WHAT IS REQUIRED:
Your answer must be a word-for-word copy of the listing, with all pictures excluded.
BEGIN RECORDED INFORMATION
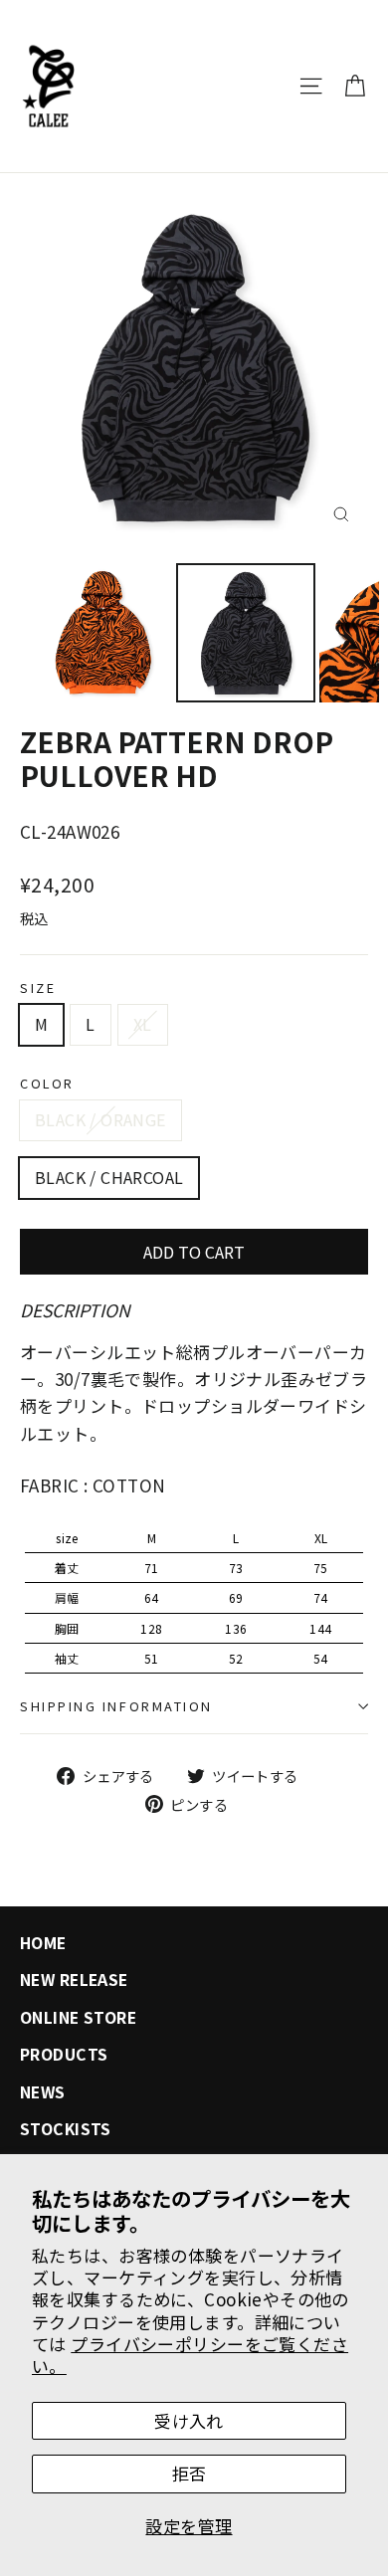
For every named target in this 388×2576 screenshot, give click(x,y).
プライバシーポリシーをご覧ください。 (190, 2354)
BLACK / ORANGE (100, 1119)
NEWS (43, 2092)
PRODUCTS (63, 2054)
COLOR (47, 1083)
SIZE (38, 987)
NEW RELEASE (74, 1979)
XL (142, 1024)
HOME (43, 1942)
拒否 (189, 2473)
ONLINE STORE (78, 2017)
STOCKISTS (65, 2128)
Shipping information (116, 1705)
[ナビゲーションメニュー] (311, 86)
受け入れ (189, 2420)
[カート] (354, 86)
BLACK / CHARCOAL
END RECORDED INFORMATION
SOLUTION TO THIS EXERCISE:
For every named target in this 388×2576 screenshot, give click(x,y).
プライバシーポリシーをご覧ください。 (190, 2354)
BLACK / ORANGE (100, 1119)
NEWS (43, 2092)
PRODUCTS (63, 2054)
COLOR (47, 1083)
SIZE (38, 987)
NEW RELEASE (74, 1979)
XL (142, 1024)
HOME (43, 1942)
拒否 (189, 2473)
ONLINE STORE (78, 2017)
STOCKISTS (65, 2128)
Shipping information (116, 1705)
[ナビゲーションメニュー] (311, 86)
受け入れ (189, 2420)
[カート] (354, 86)
BLACK / CHARCOAL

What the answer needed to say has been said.